> [PROBLEM REQUIREMENTS] Revise the entries from the start through the line containing "(x=502, y=138)", inclusive, swapping "magnifier" for "magnifying glass" and keeping everything else the same. Omit the pictures from your answer.

══ RECORDED INFORMATION ══

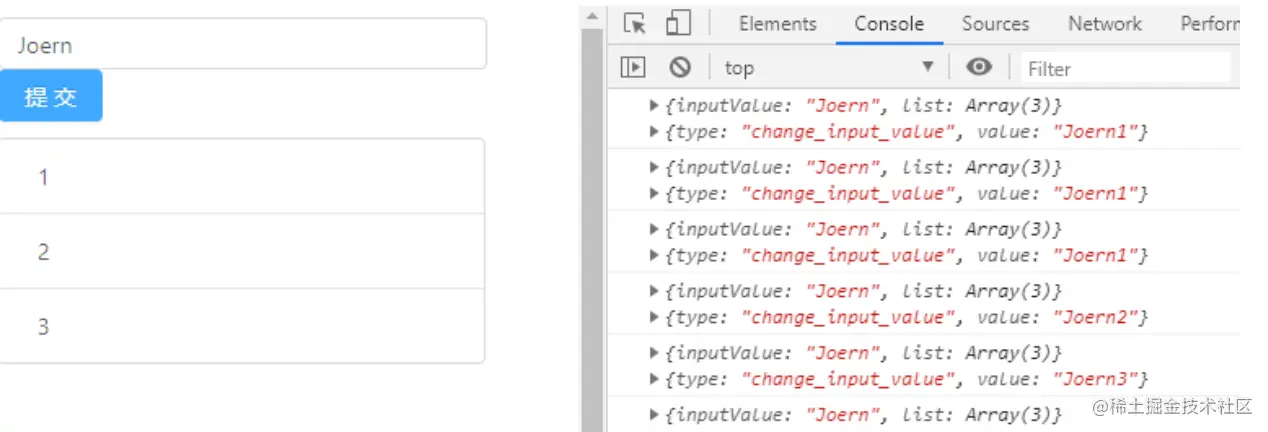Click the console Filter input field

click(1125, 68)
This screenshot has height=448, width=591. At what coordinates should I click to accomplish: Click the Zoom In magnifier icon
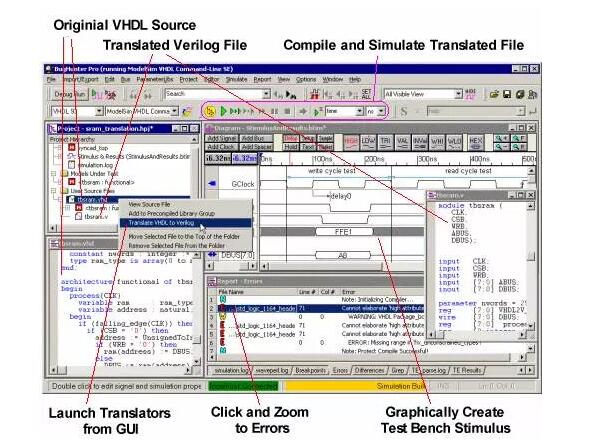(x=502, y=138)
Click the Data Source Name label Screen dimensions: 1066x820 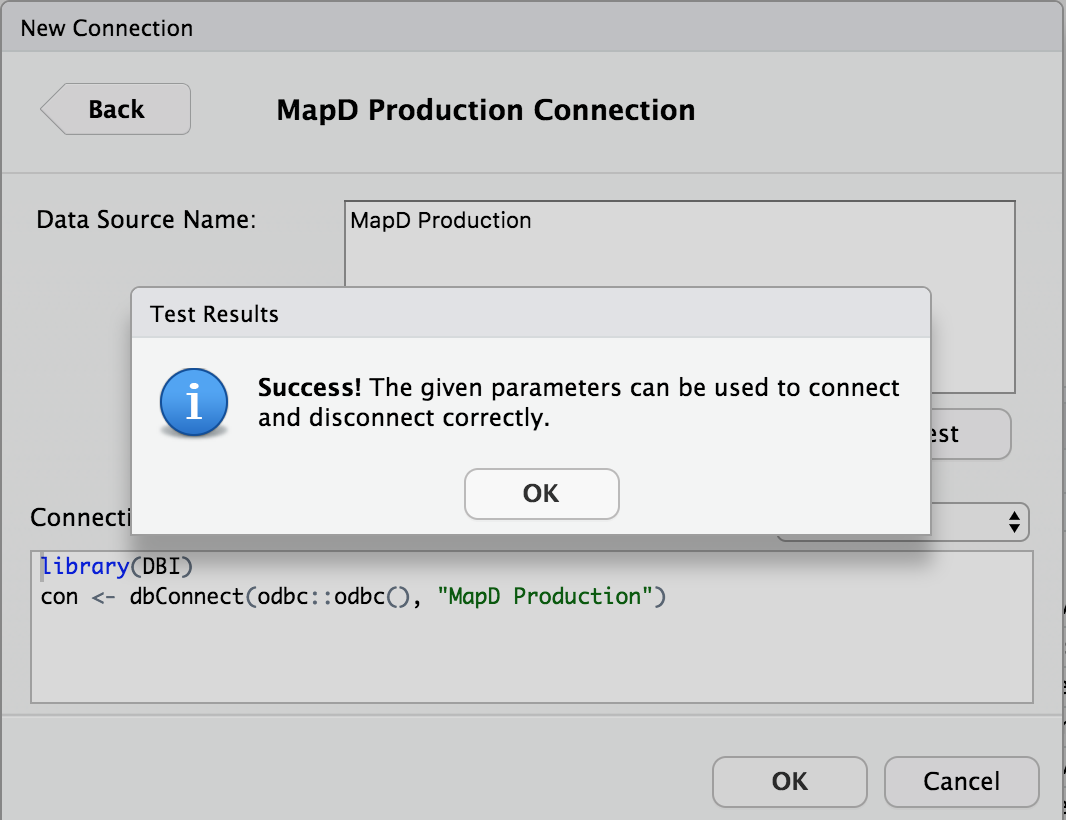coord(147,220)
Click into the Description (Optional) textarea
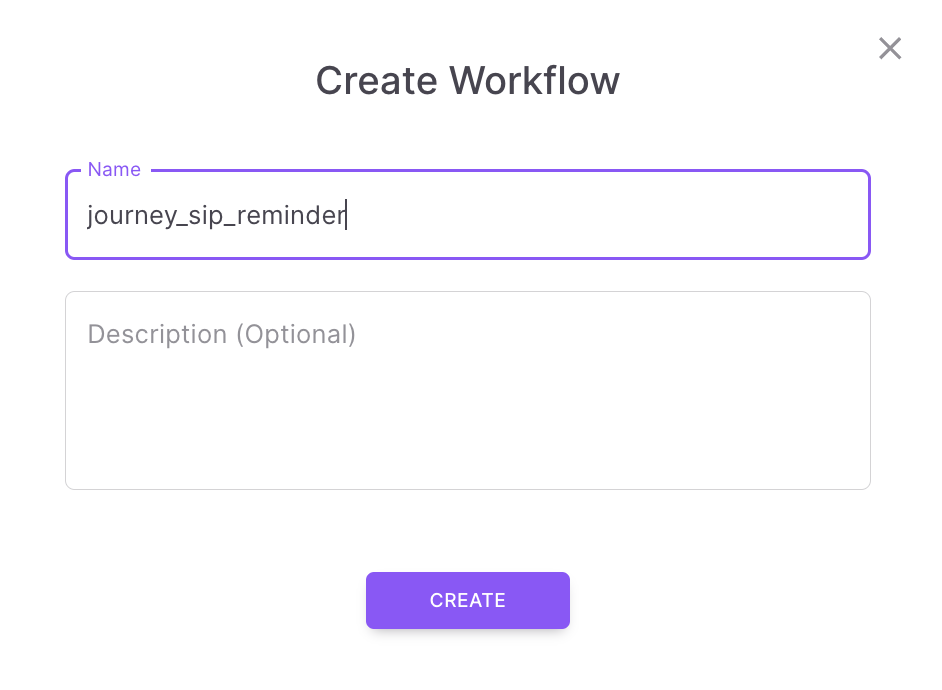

═══

> [RESPONSE TO THIS TASK]
Click the console Filter input field

click(1125, 68)
This screenshot has height=448, width=591. At what coordinates should I click to accomplish: Click the Zoom In magnifying glass icon
(x=502, y=138)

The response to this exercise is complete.